--- Records shown ---
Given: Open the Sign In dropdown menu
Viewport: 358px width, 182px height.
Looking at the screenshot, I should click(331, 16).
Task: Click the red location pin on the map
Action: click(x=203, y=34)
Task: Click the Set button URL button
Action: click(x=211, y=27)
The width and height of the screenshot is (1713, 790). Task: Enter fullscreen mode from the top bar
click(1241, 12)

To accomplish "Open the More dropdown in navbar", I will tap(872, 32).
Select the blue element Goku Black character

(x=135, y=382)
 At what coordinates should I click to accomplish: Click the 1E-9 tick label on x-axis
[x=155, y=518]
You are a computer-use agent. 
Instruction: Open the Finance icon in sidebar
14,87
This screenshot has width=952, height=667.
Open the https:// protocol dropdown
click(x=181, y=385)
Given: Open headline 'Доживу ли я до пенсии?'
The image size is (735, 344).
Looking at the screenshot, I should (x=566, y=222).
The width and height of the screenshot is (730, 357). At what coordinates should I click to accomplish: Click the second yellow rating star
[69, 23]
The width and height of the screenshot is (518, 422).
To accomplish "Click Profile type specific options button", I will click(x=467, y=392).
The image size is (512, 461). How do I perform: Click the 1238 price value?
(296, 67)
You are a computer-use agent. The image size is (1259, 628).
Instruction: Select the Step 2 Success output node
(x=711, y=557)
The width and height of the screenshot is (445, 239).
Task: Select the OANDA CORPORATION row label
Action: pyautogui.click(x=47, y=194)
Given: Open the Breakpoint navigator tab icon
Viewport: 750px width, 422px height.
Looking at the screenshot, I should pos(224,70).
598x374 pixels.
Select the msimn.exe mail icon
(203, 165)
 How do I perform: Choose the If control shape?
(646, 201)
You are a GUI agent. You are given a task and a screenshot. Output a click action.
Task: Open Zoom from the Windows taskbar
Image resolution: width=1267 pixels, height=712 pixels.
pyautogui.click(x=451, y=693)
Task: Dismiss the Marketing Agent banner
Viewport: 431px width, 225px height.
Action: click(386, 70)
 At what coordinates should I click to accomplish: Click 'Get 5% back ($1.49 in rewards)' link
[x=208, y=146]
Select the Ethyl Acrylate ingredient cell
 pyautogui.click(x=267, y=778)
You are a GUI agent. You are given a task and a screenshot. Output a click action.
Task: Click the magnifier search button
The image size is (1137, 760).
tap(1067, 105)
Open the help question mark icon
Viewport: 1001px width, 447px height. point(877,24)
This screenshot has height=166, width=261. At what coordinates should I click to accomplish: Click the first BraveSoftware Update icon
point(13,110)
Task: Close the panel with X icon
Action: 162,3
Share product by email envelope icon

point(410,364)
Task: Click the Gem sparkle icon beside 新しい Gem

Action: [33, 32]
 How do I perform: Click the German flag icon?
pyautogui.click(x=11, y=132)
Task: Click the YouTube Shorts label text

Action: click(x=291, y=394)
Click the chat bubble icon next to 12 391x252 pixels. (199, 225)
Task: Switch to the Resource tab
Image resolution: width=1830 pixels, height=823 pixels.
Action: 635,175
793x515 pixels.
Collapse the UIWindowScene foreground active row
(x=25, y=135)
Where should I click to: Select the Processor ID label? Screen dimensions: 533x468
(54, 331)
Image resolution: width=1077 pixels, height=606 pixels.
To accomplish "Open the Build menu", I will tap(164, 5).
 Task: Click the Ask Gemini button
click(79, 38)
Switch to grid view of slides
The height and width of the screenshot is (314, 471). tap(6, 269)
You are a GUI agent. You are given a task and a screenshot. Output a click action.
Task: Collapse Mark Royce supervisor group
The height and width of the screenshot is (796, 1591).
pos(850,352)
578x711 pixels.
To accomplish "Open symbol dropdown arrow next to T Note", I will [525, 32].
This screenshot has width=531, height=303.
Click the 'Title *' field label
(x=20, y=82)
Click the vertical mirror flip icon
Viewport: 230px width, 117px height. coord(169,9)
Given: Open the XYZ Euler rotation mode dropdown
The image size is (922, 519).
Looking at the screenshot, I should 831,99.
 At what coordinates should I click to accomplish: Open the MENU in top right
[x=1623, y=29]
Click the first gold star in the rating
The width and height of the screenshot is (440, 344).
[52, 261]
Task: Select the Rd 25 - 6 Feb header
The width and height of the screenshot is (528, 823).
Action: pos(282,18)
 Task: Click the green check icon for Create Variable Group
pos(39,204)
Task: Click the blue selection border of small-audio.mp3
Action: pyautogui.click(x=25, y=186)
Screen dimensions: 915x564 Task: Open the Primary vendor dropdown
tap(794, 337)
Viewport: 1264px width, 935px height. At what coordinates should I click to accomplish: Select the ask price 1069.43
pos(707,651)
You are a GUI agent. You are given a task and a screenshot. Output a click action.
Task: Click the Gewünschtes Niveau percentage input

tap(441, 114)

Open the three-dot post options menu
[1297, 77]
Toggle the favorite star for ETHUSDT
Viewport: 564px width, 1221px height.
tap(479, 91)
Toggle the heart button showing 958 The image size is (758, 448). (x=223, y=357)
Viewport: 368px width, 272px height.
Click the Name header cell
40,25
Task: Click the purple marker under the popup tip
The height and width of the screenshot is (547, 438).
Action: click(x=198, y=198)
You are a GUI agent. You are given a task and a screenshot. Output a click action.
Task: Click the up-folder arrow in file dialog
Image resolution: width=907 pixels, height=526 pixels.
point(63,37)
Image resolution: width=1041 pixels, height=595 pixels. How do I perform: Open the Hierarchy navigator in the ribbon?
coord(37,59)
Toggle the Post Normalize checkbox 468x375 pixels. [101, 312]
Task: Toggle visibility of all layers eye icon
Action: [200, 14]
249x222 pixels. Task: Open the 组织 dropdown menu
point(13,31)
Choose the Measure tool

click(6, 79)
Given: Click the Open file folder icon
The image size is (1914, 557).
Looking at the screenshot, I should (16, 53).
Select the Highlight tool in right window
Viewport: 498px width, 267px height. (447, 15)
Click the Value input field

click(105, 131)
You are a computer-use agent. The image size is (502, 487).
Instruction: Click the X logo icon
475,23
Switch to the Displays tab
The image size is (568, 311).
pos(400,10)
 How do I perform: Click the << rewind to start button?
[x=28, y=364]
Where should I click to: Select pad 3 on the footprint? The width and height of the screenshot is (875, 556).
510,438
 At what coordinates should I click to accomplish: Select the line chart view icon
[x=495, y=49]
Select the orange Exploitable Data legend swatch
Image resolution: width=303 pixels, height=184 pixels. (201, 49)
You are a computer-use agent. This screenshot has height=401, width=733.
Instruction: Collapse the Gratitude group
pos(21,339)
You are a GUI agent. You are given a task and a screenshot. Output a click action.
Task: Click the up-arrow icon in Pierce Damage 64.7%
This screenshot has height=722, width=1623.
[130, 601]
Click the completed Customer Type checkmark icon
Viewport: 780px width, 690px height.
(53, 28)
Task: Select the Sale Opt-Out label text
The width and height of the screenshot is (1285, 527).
---
(Instructions to follow)
All entries should be restated word for word.

(Answer to this problem)
Given: Open the Sign In dropdown menu
Viewport: 358px width, 182px height.
Looking at the screenshot, I should click(331, 16).
Task: Click the red location pin on the map
Action: click(x=203, y=34)
Task: Click the Set button URL button
Action: click(x=211, y=27)
The width and height of the screenshot is (1713, 790). Task: Enter fullscreen mode from the top bar
click(1241, 12)

To accomplish "Open the More dropdown in navbar", I will tap(872, 32).
Select the blue element Goku Black character

(x=135, y=382)
 At what coordinates should I click to accomplish: Click the 1E-9 tick label on x-axis
[x=155, y=518]
You are a computer-use agent. 
Instruction: Open the Finance icon in sidebar
14,87
This screenshot has width=952, height=667.
Open the https:// protocol dropdown
click(x=181, y=385)
Given: Open headline 'Доживу ли я до пенсии?'
The image size is (735, 344).
Looking at the screenshot, I should (x=566, y=222).
The width and height of the screenshot is (730, 357). At what coordinates should I click to accomplish: Click the second yellow rating star
[69, 23]
The width and height of the screenshot is (518, 422).
To accomplish "Click Profile type specific options button", I will click(x=467, y=392).
The image size is (512, 461). How do I perform: Click the 1238 price value?
(296, 67)
You are a computer-use agent. The image size is (1259, 628).
Instruction: Select the Step 2 Success output node
(x=711, y=557)
The width and height of the screenshot is (445, 239).
Task: Select the OANDA CORPORATION row label
Action: pyautogui.click(x=47, y=194)
Given: Open the Breakpoint navigator tab icon
Viewport: 750px width, 422px height.
Looking at the screenshot, I should pos(224,70).
598x374 pixels.
Select the msimn.exe mail icon
(203, 165)
 How do I perform: Choose the If control shape?
(646, 201)
You are a GUI agent. You are given a task and a screenshot. Output a click action.
Task: Open Zoom from the Windows taskbar
Image resolution: width=1267 pixels, height=712 pixels.
pyautogui.click(x=451, y=693)
Task: Dismiss the Marketing Agent banner
Viewport: 431px width, 225px height.
Action: click(386, 70)
 At what coordinates should I click to accomplish: Click 'Get 5% back ($1.49 in rewards)' link
[x=208, y=146]
Select the Ethyl Acrylate ingredient cell
 pyautogui.click(x=267, y=778)
You are a GUI agent. You are given a task and a screenshot. Output a click action.
Task: Click the magnifier search button
The image size is (1137, 760).
tap(1067, 105)
Open the help question mark icon
Viewport: 1001px width, 447px height. point(877,24)
This screenshot has height=166, width=261. At what coordinates should I click to accomplish: Click the first BraveSoftware Update icon
point(13,110)
Task: Close the panel with X icon
Action: 162,3
Share product by email envelope icon

point(410,364)
Task: Click the Gem sparkle icon beside 新しい Gem

Action: [33, 32]
 How do I perform: Click the German flag icon?
pyautogui.click(x=11, y=132)
Task: Click the YouTube Shorts label text

Action: click(x=291, y=394)
Click the chat bubble icon next to 12 391x252 pixels. (199, 225)
Task: Switch to the Resource tab
Image resolution: width=1830 pixels, height=823 pixels.
Action: 635,175
793x515 pixels.
Collapse the UIWindowScene foreground active row
(x=25, y=135)
Where should I click to: Select the Processor ID label? Screen dimensions: 533x468
(54, 331)
Image resolution: width=1077 pixels, height=606 pixels.
To accomplish "Open the Build menu", I will tap(164, 5).
 Task: Click the Ask Gemini button
click(79, 38)
Switch to grid view of slides
The height and width of the screenshot is (314, 471). tap(6, 269)
You are a GUI agent. You are given a task and a screenshot. Output a click action.
Task: Collapse Mark Royce supervisor group
The height and width of the screenshot is (796, 1591).
pos(850,352)
578x711 pixels.
To accomplish "Open symbol dropdown arrow next to T Note", I will [525, 32].
This screenshot has width=531, height=303.
Click the 'Title *' field label
(x=20, y=82)
Click the vertical mirror flip icon
Viewport: 230px width, 117px height. coord(169,9)
Given: Open the XYZ Euler rotation mode dropdown
The image size is (922, 519).
Looking at the screenshot, I should 831,99.
 At what coordinates should I click to accomplish: Open the MENU in top right
[x=1623, y=29]
Click the first gold star in the rating
The width and height of the screenshot is (440, 344).
[52, 261]
Task: Select the Rd 25 - 6 Feb header
The width and height of the screenshot is (528, 823).
Action: pos(282,18)
 Task: Click the green check icon for Create Variable Group
pos(39,204)
Task: Click the blue selection border of small-audio.mp3
Action: pyautogui.click(x=25, y=186)
Screen dimensions: 915x564 Task: Open the Primary vendor dropdown
tap(794, 337)
Viewport: 1264px width, 935px height. At what coordinates should I click to accomplish: Select the ask price 1069.43
pos(707,651)
You are a GUI agent. You are given a task and a screenshot. Output a click action.
Task: Click the Gewünschtes Niveau percentage input

tap(441, 114)

Open the three-dot post options menu
[1297, 77]
Toggle the favorite star for ETHUSDT
Viewport: 564px width, 1221px height.
tap(479, 91)
Toggle the heart button showing 958 The image size is (758, 448). (x=223, y=357)
Viewport: 368px width, 272px height.
Click the Name header cell
40,25
Task: Click the purple marker under the popup tip
The height and width of the screenshot is (547, 438).
Action: click(x=198, y=198)
You are a GUI agent. You are given a task and a screenshot. Output a click action.
Task: Click the up-folder arrow in file dialog
Image resolution: width=907 pixels, height=526 pixels.
point(63,37)
Image resolution: width=1041 pixels, height=595 pixels. How do I perform: Open the Hierarchy navigator in the ribbon?
coord(37,59)
Toggle the Post Normalize checkbox 468x375 pixels. [101, 312]
Task: Toggle visibility of all layers eye icon
Action: [200, 14]
249x222 pixels. Task: Open the 组织 dropdown menu
point(13,31)
Choose the Measure tool

click(6, 79)
Given: Click the Open file folder icon
The image size is (1914, 557).
Looking at the screenshot, I should (16, 53).
Select the Highlight tool in right window
Viewport: 498px width, 267px height. (447, 15)
Click the Value input field

click(105, 131)
You are a computer-use agent. The image size is (502, 487).
Instruction: Click the X logo icon
475,23
Switch to the Displays tab
The image size is (568, 311).
pos(400,10)
 How do I perform: Click the << rewind to start button?
[x=28, y=364]
Where should I click to: Select pad 3 on the footprint? The width and height of the screenshot is (875, 556).
510,438
 At what coordinates should I click to accomplish: Select the line chart view icon
[x=495, y=49]
Select the orange Exploitable Data legend swatch
Image resolution: width=303 pixels, height=184 pixels. (201, 49)
You are a computer-use agent. This screenshot has height=401, width=733.
Instruction: Collapse the Gratitude group
pos(21,339)
You are a GUI agent. You are given a task and a screenshot. Output a click action.
Task: Click the up-arrow icon in Pierce Damage 64.7%
This screenshot has height=722, width=1623.
[130, 601]
Click the completed Customer Type checkmark icon
Viewport: 780px width, 690px height.
(53, 28)
Task: Select the Sale Opt-Out label text
The width and height of the screenshot is (1285, 527).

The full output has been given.